» **What the task requires**
Retype the lines of the records below word for word, everything from the line containing "Task: Click the seek bar progress track" down to the line containing "Action: 265,367", including both of those lines.

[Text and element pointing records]
= = = =

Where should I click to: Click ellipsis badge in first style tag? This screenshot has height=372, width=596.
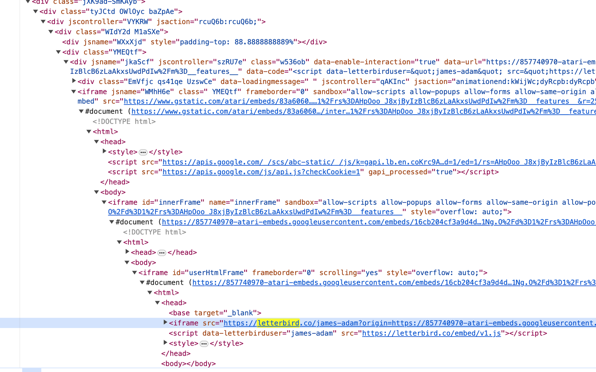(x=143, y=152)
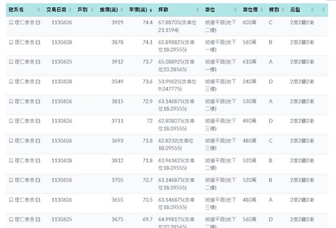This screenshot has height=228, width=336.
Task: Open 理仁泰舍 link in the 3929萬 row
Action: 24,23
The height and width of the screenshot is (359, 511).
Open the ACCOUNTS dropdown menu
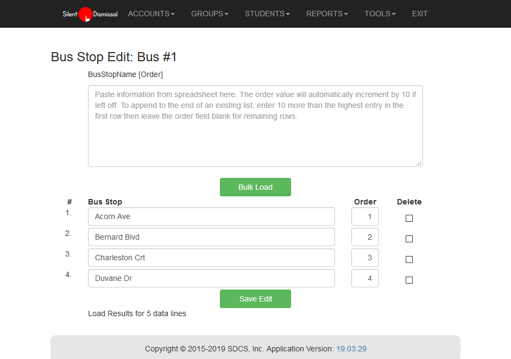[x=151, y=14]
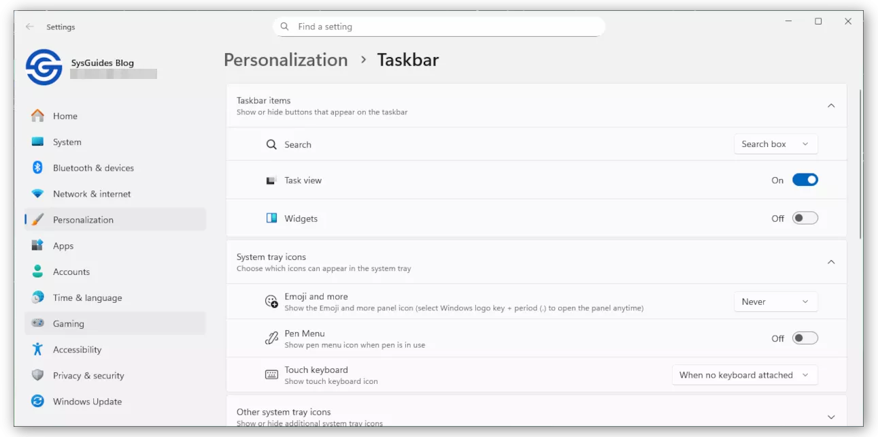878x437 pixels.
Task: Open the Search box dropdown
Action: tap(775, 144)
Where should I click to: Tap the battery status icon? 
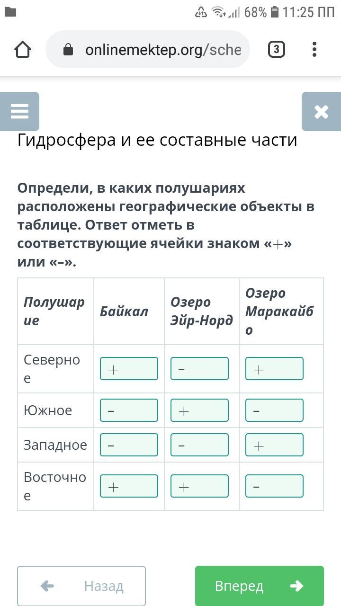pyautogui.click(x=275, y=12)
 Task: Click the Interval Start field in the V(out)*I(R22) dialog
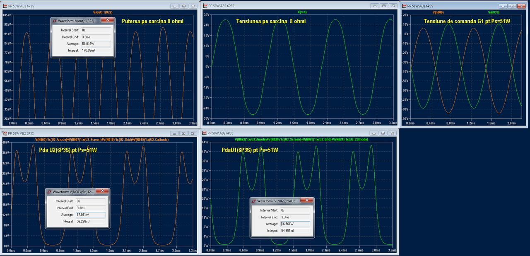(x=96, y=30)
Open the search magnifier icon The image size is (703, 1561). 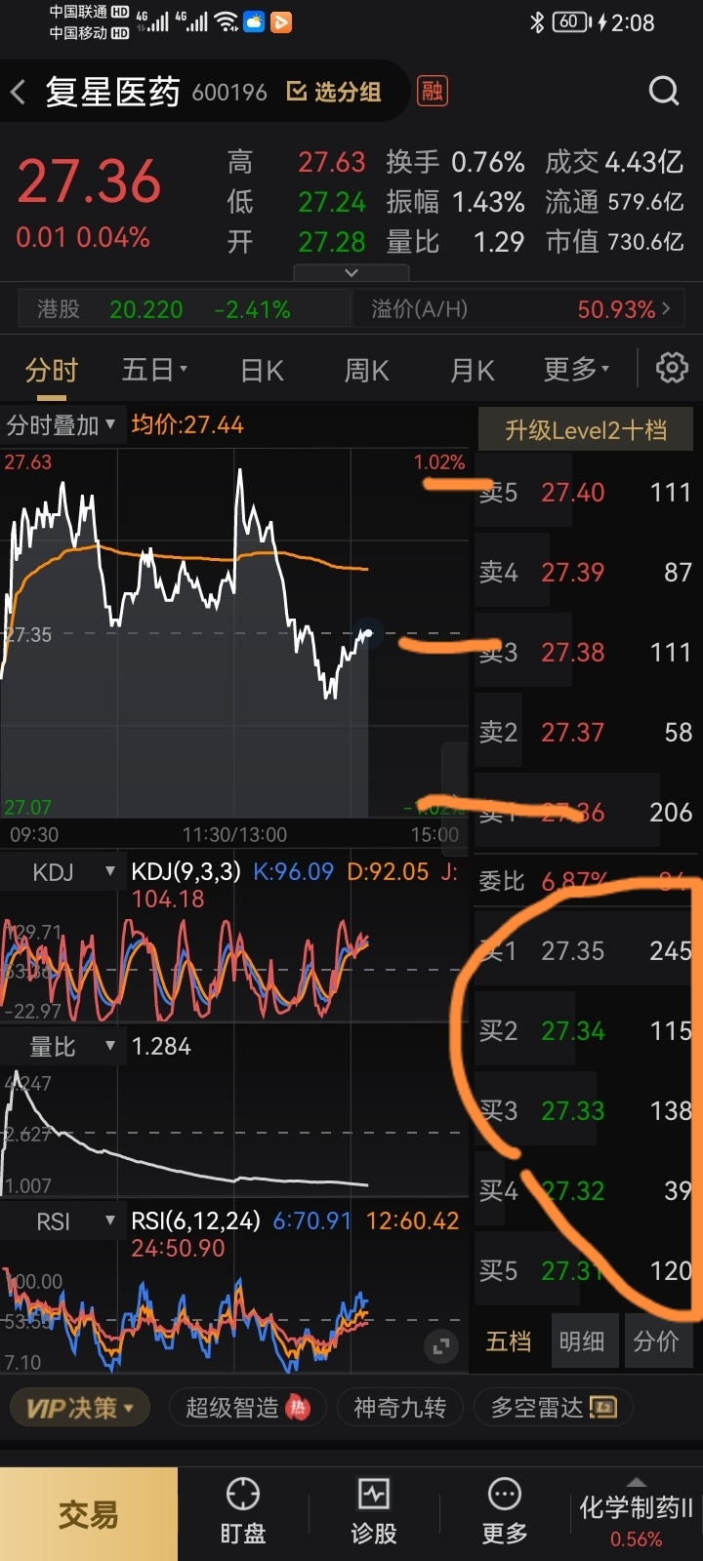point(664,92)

= = = =

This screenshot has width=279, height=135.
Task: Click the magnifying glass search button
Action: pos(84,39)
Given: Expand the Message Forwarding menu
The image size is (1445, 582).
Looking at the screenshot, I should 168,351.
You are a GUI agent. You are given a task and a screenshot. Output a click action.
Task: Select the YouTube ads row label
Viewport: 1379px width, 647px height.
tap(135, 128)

= = = =

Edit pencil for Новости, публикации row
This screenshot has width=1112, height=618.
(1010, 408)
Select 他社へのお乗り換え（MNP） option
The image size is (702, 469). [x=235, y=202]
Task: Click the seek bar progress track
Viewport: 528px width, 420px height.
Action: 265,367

= = = =

» **Result**
Task: Click the seek bar progress track
Viewport: 528px width, 420px height.
Action: 265,367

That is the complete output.